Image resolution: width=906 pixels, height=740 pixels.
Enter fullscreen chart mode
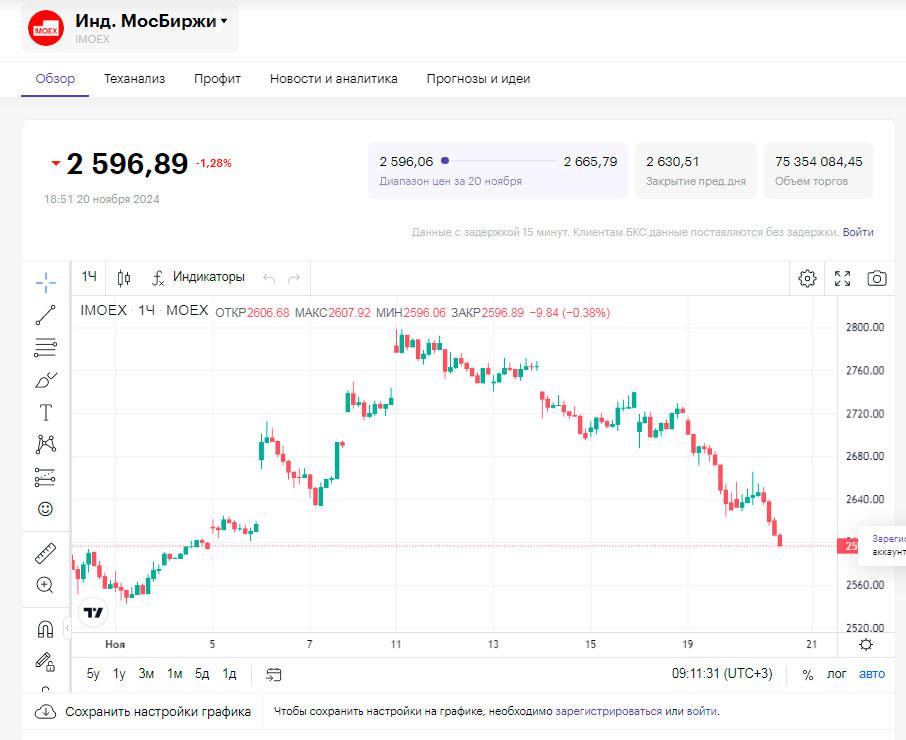click(843, 278)
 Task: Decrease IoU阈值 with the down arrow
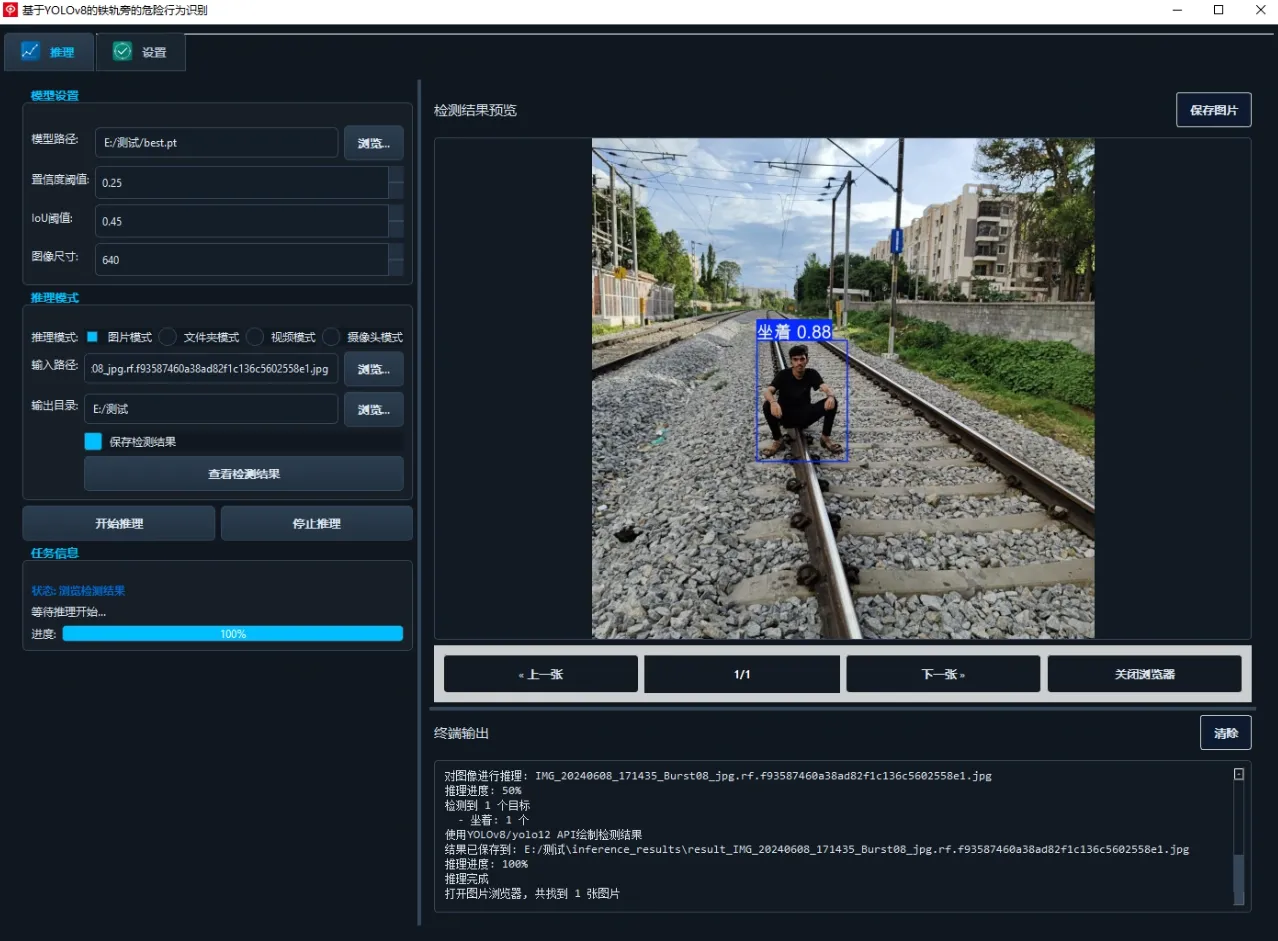(396, 229)
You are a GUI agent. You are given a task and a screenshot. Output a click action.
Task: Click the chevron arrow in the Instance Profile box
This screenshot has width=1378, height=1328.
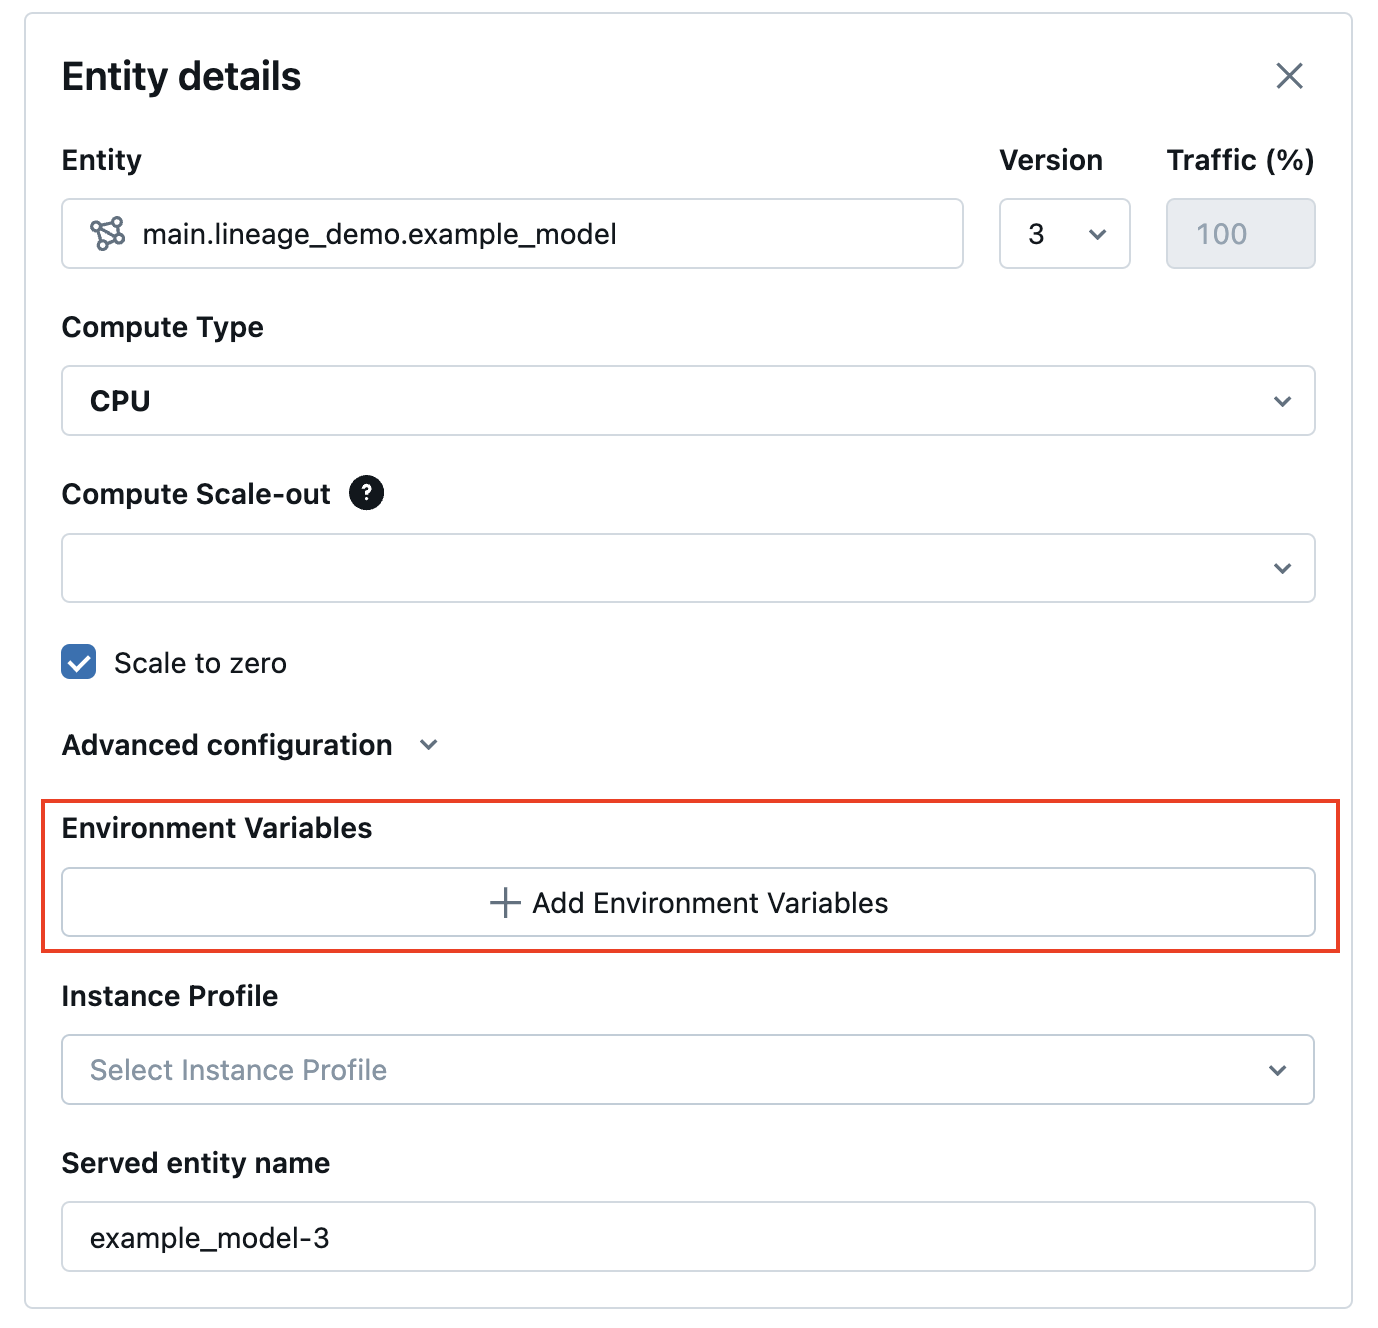pyautogui.click(x=1277, y=1071)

● ● ● ● ● ● ●

▶ _Work to complete_: Each record should be given again exactly, with no picture carried over.

▶ _Exercise solution_:
Image resolution: width=906 pixels, height=740 pixels.
Enter fullscreen chart mode
click(843, 278)
 Task: Decrease IoU阈值 with the down arrow
(396, 229)
You are a GUI agent. You are given a task and a screenshot. Output a click action.
Task: Click the chevron arrow in the Instance Profile box
This screenshot has width=1378, height=1328.
pyautogui.click(x=1277, y=1071)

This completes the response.